I was just reading a friend's blog in which she mentioned Joseph Campbell's Hero's Journey. I'm a big Joe Campbell fan mostly because I love story and I think its brilliant that he went out there and figured out why story resonates with people. Thanks, Joe! In her post, my friend commented that she likes to think about the Hero's Journey and how it applies to real life. How each of us should be looking for our blissful path. Which reminded me of my favorite poem, The Road Not Taken by Robert Frost. I read it probably back in sixth grade, and it resounded with me even back then. And it continues to resound with me today. Sometimes, in fact, I think that this poem gave me the courage to make some of my more inspired decisions which great art should. In case you're not familiar with it:

Two roads diverged in a yellow wood,
And sorry I could not travel both
And be one traveler, long I stood
And looked down one as far as I could
To where it bent in the undergrowth;

Then took the other, as just as fair,
And having perhaps the better claim,
Because it was grassy and wanted wear;
Though as for that the passing there
Had worn them really about the same,

And both that morning equally lay
In leaves no step had trodden black.
Oh, I kept the first for another day!
Yet knowing how way leads on to way,
I doubted if I should ever come back.

I shall be telling this with a sigh
Somewhere ages and ages hence:
Two roads diverged in a wood, and I—
I took the one less traveled by,
And that has made all the difference.


I've used this road analogy a lot throughout my life, maybe because of this poem. But it's always felt appropriate in trying to explain the way I feel. For instance, I often wonder if I'm on the right "path" in life. I wonder where my Free Will and my Destiny "intersect." Sometimes I feel like I'm stuck "in a jam" and I crave movement. And other times I feel like I'm being angrily swept up "in the flow." I've said in the past that I feel like everyone else is on the superhighway while I'm taking the surface road right next to it, looking for the on ramp.
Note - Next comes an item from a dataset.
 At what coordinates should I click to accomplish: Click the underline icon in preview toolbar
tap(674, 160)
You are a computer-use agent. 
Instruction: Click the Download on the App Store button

I don't know if there is a path we're supposed to take. This is where Campbell comes in. He says, No. I don't know if there are experiences we're supposed to have. My religion says, Yes. And according to that religion, all will be revealed at the end of the journey. But until then I'm just supposed to keep moving. Looking for the things that make me blissful. Of course, this is not a particularly easy task nor one I'm particularly fond of. It seems awfully risky to keep moving without GPS or at the very least a Thomas Guide. When I look forward, down the road, if you will, I become a worried mess, terrified of putting a foot wrong. I don't trust very easily, not even myself it seems. I want to believe that I can reserve "the first" road. That I can go back to it. If I need it. But If I've learned one thing in my 30+ years it is is this: No matter where I put that foot, I'm going to be just fine. I just have to trust in the movement.

Some people have assumed that Frost's last line implies that he's happy he didn't take the first road. He's tickled he's taken the second. But I've always felt that he's neither proud nor blissed out. The word sigh gives it away. I think he's content. Satisfied. The journey was good. And it's the journey that matters.